== WHAT THE TASK REQUIRES ==
Collect each line of the records containing the string "question".

(Collected data)
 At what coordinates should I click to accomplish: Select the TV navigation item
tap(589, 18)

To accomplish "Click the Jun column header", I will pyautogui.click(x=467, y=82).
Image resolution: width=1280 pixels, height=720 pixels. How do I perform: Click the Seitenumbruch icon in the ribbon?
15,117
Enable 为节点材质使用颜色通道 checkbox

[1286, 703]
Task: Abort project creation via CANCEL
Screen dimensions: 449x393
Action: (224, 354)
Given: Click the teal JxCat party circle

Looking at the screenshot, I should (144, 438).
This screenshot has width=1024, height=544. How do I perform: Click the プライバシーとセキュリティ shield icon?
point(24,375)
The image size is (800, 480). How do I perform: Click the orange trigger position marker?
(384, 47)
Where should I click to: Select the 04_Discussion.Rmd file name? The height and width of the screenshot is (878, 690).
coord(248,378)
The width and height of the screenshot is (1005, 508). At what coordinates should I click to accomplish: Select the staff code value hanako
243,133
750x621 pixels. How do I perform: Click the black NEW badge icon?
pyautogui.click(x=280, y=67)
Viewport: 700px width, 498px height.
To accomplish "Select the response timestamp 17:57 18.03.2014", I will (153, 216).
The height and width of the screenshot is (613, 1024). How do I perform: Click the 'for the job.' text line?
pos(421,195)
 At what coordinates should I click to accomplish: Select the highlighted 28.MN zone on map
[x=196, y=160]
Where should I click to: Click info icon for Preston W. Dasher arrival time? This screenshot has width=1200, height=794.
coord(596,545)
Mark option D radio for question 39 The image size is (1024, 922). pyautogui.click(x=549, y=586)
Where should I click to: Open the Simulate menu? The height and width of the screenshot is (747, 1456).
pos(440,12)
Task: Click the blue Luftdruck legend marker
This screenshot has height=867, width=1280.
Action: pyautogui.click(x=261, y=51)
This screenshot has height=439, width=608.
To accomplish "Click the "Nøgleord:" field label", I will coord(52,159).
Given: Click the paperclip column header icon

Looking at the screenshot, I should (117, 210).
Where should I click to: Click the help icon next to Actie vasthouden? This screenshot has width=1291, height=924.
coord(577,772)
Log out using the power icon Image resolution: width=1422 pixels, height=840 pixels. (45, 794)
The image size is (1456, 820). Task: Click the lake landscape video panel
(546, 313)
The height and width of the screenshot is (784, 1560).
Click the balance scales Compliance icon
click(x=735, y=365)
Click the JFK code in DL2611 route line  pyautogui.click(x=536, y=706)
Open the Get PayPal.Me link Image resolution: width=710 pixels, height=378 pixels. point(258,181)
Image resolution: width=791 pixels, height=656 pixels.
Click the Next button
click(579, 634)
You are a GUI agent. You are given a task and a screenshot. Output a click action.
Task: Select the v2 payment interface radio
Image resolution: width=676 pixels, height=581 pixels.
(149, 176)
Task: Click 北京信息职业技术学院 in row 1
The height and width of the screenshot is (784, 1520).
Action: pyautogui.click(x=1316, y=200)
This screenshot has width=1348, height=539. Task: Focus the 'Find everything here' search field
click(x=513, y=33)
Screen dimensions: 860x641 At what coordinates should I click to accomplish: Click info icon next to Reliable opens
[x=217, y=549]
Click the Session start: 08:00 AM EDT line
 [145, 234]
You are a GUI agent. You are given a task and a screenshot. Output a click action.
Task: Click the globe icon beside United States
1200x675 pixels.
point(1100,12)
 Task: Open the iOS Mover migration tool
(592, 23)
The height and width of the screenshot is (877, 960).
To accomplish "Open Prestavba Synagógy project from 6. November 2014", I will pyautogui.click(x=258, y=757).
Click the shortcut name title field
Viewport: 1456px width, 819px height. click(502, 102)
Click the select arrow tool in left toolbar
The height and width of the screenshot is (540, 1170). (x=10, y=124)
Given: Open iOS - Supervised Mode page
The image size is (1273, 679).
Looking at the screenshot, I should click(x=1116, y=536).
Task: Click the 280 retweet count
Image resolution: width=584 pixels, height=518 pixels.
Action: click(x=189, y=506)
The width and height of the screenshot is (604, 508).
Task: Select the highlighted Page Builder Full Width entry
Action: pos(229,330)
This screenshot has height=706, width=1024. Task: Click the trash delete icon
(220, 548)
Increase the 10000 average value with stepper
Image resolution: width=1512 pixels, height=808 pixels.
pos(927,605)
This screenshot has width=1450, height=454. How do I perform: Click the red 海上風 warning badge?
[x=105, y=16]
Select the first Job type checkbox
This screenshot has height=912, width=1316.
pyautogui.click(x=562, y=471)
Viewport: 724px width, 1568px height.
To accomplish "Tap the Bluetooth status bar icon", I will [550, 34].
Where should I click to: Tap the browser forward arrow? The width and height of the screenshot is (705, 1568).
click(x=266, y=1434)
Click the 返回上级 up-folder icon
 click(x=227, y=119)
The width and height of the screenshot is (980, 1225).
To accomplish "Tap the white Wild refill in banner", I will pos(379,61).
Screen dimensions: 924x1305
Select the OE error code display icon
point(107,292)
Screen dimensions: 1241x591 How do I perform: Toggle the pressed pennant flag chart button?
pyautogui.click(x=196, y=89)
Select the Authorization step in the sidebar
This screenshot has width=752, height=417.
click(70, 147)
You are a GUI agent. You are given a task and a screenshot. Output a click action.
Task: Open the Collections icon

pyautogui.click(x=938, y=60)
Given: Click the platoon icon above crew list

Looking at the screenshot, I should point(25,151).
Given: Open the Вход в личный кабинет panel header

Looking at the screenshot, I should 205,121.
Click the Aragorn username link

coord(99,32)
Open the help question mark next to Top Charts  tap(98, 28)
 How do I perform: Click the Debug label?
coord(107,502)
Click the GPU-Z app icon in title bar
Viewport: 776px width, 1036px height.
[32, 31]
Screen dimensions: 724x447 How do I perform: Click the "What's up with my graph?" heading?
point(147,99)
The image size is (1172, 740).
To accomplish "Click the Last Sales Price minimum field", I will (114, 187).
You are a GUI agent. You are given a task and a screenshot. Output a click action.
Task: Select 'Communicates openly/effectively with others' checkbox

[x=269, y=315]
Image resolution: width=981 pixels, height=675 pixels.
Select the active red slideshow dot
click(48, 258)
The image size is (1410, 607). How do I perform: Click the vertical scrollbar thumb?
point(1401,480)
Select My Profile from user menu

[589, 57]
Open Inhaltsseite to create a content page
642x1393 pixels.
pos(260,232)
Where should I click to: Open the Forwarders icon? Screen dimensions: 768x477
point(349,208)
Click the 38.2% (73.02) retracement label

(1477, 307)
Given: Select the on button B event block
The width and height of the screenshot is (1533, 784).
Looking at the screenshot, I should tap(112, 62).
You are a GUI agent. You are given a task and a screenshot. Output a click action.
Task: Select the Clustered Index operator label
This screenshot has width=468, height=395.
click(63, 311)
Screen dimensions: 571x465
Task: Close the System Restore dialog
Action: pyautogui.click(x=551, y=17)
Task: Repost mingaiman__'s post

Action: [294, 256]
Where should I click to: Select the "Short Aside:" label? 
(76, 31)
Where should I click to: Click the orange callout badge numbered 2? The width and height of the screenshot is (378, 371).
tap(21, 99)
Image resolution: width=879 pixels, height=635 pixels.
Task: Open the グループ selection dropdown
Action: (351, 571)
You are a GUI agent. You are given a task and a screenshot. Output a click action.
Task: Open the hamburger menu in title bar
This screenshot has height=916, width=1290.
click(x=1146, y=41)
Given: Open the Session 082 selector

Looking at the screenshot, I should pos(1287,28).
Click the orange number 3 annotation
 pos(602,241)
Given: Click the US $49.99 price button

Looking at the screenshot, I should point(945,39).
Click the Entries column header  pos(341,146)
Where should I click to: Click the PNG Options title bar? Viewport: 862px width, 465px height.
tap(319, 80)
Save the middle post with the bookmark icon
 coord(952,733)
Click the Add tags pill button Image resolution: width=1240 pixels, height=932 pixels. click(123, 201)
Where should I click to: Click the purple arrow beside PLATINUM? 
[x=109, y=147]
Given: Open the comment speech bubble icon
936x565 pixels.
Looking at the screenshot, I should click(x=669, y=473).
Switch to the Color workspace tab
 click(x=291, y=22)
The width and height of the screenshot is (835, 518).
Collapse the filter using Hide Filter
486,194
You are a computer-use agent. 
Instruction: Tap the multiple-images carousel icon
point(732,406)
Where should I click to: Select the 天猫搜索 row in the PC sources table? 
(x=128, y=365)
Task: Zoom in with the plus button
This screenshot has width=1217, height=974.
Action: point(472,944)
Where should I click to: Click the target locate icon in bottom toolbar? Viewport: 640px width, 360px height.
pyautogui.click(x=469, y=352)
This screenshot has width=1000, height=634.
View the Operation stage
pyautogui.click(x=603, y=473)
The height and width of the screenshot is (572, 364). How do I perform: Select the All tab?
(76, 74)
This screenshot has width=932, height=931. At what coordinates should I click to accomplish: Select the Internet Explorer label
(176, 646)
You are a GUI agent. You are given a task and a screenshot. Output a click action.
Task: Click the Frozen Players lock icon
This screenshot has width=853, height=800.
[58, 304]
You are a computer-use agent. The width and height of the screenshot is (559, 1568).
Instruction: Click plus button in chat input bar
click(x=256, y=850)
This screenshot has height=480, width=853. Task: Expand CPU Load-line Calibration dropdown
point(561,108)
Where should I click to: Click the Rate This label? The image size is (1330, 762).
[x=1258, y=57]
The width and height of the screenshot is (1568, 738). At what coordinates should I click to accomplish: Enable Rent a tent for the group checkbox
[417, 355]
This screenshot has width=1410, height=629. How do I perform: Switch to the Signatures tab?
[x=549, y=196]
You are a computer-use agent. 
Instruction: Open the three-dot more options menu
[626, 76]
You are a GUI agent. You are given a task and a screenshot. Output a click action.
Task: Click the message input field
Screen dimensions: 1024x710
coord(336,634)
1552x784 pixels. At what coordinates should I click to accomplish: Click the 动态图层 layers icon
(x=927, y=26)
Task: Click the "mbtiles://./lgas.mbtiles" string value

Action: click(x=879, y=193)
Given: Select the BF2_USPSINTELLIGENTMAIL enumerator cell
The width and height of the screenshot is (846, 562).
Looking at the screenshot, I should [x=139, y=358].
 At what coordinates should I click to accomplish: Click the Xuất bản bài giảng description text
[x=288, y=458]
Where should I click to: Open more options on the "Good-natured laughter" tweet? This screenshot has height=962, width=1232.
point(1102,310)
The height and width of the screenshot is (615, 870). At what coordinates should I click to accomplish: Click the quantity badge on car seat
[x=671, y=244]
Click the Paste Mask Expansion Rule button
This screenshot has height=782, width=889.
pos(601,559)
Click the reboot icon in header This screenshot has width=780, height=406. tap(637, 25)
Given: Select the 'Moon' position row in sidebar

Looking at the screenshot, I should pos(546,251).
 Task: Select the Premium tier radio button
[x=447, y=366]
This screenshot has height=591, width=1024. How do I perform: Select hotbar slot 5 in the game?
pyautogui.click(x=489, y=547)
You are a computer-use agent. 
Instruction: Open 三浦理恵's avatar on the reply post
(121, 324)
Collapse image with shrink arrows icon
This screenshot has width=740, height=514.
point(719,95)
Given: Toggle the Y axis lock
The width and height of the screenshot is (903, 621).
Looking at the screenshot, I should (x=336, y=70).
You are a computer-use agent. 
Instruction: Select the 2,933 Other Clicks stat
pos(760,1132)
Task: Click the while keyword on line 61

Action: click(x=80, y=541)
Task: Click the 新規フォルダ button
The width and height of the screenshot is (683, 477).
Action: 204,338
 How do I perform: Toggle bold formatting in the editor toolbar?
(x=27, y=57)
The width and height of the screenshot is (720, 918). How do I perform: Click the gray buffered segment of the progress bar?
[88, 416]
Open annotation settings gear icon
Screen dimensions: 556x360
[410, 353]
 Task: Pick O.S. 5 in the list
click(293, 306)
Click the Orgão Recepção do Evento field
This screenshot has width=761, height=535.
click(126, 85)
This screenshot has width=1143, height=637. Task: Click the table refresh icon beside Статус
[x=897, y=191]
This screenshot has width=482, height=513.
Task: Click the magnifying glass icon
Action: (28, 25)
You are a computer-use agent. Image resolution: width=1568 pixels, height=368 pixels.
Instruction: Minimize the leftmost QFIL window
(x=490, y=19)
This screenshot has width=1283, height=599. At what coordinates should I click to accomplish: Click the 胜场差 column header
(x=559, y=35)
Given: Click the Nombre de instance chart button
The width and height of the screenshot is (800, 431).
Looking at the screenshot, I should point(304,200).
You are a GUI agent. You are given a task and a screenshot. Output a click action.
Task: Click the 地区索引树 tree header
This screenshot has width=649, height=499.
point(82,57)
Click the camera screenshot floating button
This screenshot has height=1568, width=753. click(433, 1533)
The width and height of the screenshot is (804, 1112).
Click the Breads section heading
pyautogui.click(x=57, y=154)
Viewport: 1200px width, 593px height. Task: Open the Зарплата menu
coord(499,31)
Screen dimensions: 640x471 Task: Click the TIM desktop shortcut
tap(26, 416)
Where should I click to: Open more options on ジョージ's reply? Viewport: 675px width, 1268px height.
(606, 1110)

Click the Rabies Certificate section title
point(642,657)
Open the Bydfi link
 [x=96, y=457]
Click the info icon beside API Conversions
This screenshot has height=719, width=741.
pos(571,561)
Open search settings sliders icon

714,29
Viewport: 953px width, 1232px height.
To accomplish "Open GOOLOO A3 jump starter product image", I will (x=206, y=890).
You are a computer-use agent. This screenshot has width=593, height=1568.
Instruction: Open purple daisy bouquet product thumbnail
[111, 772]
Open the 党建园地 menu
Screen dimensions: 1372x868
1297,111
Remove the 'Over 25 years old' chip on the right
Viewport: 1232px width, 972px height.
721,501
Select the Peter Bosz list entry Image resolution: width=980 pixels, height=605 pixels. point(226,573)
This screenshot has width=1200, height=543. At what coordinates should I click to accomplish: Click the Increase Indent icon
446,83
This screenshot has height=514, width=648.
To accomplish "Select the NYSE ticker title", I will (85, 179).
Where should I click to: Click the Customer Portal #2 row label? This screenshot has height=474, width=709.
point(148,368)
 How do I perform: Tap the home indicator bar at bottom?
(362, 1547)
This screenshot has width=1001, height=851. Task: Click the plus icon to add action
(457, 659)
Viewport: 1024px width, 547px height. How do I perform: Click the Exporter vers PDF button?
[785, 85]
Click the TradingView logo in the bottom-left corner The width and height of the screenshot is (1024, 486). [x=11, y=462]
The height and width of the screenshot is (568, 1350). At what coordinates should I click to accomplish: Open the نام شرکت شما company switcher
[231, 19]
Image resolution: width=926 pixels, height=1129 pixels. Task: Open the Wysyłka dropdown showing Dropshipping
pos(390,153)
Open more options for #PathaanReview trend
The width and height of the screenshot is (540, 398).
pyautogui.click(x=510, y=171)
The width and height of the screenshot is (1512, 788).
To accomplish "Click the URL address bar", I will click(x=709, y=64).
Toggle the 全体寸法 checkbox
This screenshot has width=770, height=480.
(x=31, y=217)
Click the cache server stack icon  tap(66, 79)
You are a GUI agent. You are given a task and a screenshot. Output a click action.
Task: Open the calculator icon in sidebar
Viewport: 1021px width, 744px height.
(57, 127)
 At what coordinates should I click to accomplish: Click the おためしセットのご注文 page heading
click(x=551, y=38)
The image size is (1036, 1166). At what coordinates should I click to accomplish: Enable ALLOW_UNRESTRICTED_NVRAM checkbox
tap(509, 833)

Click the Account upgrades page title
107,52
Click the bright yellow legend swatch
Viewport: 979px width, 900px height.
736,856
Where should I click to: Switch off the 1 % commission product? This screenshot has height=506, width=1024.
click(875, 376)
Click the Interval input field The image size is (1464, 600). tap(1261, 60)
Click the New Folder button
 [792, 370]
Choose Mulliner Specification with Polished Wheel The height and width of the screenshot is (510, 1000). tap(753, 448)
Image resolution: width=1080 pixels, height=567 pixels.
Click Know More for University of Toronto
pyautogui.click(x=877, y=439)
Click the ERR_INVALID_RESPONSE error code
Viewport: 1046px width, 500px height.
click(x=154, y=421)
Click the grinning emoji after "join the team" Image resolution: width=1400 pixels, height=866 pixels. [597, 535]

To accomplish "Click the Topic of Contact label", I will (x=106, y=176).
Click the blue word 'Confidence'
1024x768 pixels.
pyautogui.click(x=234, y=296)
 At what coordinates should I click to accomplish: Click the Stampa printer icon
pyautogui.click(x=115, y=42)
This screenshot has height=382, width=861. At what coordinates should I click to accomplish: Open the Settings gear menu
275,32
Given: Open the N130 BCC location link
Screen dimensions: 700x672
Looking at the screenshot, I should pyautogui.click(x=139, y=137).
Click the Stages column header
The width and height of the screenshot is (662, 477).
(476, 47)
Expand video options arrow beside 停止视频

== RESPONSE FOR THIS EXERCISE ==
Mark option D radio for question 39 The image size is (1024, 922). pyautogui.click(x=549, y=586)
Open the help question mark next to Top Charts  tap(98, 28)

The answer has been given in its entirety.